RESEARCH
Updated EPA AgSTAR data sheds light on biogas performance trends, shaping how developers, buyers, and investors assess risk and scale
16 Jan 2026

The U.S. biogas industry is under a new kind of scrutiny. It is not about steel prices or zoning fights. It is about proof.
Freshly updated data from the EPA’s AgSTAR program offers one of the clearest looks yet at how manure-based biogas projects are actually performing across the country. The numbers do not impose rules or redraw policy lines. Instead, they reflect a market that has moved beyond experiments and into daily operations.
With hundreds of anaerobic digestion systems now online, developers and investors can study real operating histories rather than projections. Output consistency, uptime, and verified emissions reductions are no longer abstract promises. They are measurable traits that increasingly shape who gets financed and who wins long-term offtake deals.
That shift is changing behavior across the value chain. Renewable natural gas buyers are becoming more selective, favoring projects that can back up claims with data. Financiers are leaning harder on comparable performance metrics to assess risk. In a crowded market, transparency has become a quiet competitive edge.
Industry observers say this reflects maturation, not regulation. AgSTAR does not set standards or crown winners. Its role is simpler and more powerful: showing what typical performance looks like and where projects tend to stumble. As RNG is framed more often as a methane-reduction tool, the ability to quantify outcomes carries strategic weight.
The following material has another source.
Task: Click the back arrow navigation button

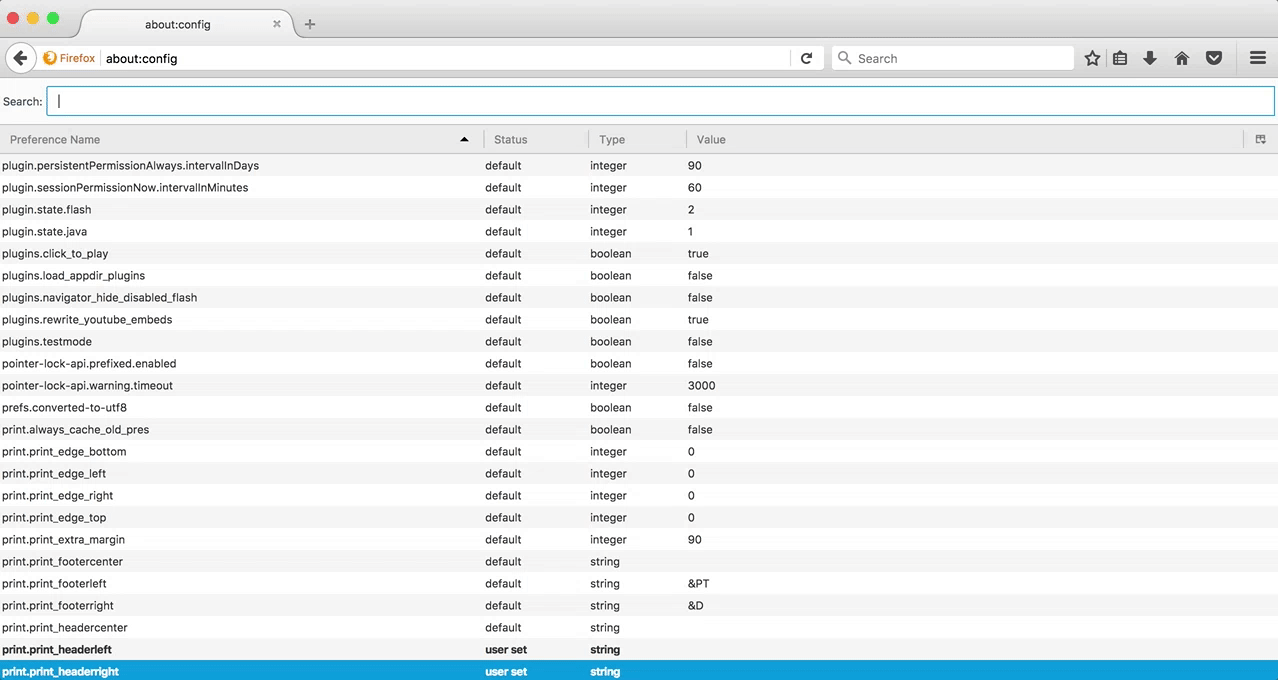Action: coord(20,59)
The data is also reinforcing interest in scale. Developers are increasingly pursuing portfolio models built on repeatable designs and shared operational lessons. That approach has fueled partnerships, acquisitions, and platform-style growth, where companies expand networks rather than betting on one-off projects. Vanguard Renewables is frequently cited as a case study in this model.
None of this erases the sector’s challenges. Pipeline access remains uneven. Permitting can still stretch timelines. Questions linger about how quickly RNG can scale to meet climate ambitions.
Still, momentum is unmistakable. By publishing consistent, credible insights, the AgSTAR program is making the biogas market easier to understand and easier to finance. RNG is no longer a fringe idea. It is a measurable business, and the next phase of growth will likely belong to those who know their numbers best.